Time to check your blood pressure—no cuff required

by Kaitlyn Landram

Computer vision technology allows for video-based estimation of blood pressure.

Ananyananda Dasari joined the lab of Conrad Tucker, director of Carnegie Mellon University Africa and professor of mechanical engineering, at the height of the Covid-19 pandemic. Like the rest of the world, Dasari adapted to a new, remote lifestyle full of Zoom meetings and telehealth appointments.

“A lot of communities were stuck in difficult scenarios during this time if they didn’t have access to a computer,” he said. “I always wanted to join a research area that was making a significant impact ,and the need for more scalable, remote health systems was clear.”

Dasari, a Ph.D. candidate in mechanical engineering, is the lead author of a research paper that demonstrates the effectiveness of a video-based approach to estimating an individual’s blood pressure.

A man sits in a chair looking at a smartphone. The phone scans his face and sends data to the cloud, where multiple facial images are analyzed using AI. The system estimates blood pressure and sends the results back to the phone. — Computer vision model can estimate patient blood pressure through video-based analysis.

For a patient, collecting the measurement is as easy as uploading a video of themselves holding their right hand beside their ear, palm open, to a website. On the backend, Dasari and team have developed a computer vision algorithm capable of processing the video to identify blood pulses in both the patient’s hand and face.

“We wanted the algorithm to process two different locations in the body that are not close to one another at the same time. We study the signals from both locations to compare and contrast the transient time between both locations. This lets us estimate blood pressure more accurately.”

While there are existing artificial intelligence algorithms that can accurately predict an individual's blood pressure, those models fall victim to out of distribution detection, the ability of an AI model to generalize beyond the data it was trained on. By using computer vision technology, the proposed model is able to generalize beyond controlled laboratory settings.

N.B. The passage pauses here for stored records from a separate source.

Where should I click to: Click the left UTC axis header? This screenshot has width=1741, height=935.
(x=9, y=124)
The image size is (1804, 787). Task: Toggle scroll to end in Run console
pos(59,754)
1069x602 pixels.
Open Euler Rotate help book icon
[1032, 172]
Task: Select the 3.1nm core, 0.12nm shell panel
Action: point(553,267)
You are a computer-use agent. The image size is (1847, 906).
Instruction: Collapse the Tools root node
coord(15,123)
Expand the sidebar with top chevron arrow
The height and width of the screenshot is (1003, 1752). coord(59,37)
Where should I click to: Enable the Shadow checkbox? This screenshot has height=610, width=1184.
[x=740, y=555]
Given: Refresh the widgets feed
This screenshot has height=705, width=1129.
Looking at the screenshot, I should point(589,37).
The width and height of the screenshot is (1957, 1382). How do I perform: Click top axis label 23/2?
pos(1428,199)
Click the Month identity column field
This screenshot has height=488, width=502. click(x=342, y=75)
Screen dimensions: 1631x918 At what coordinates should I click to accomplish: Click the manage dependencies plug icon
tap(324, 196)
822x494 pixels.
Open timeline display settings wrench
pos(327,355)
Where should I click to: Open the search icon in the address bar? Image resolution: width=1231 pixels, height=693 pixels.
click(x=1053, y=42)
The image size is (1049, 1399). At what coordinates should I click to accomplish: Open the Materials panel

As researchers, we need to ensure that the innovations we develop in the lab are able to translate into real world solutions that positively impact people.
Ananyananda Dasari, Ph.D. candidate, Mechanical Engineering

Today, this technology exists as a publicly-available research paper. However, moving forward, Dasari and team hope to convert it to a website and a mobile phone app. He plans to continue enhancing the accuracy of the readings and is also looking to apply this sort of technology to other medical readings. Next up: reading blood sugar levels.

Dasari is passionate about making healthcare contributions that scale and positively impact patients.

“As researchers, we need to ensure that the innovations we develop in the lab are able to translate into real world solutions that positively impact people. We are excited that our research continues to bridge this gap.”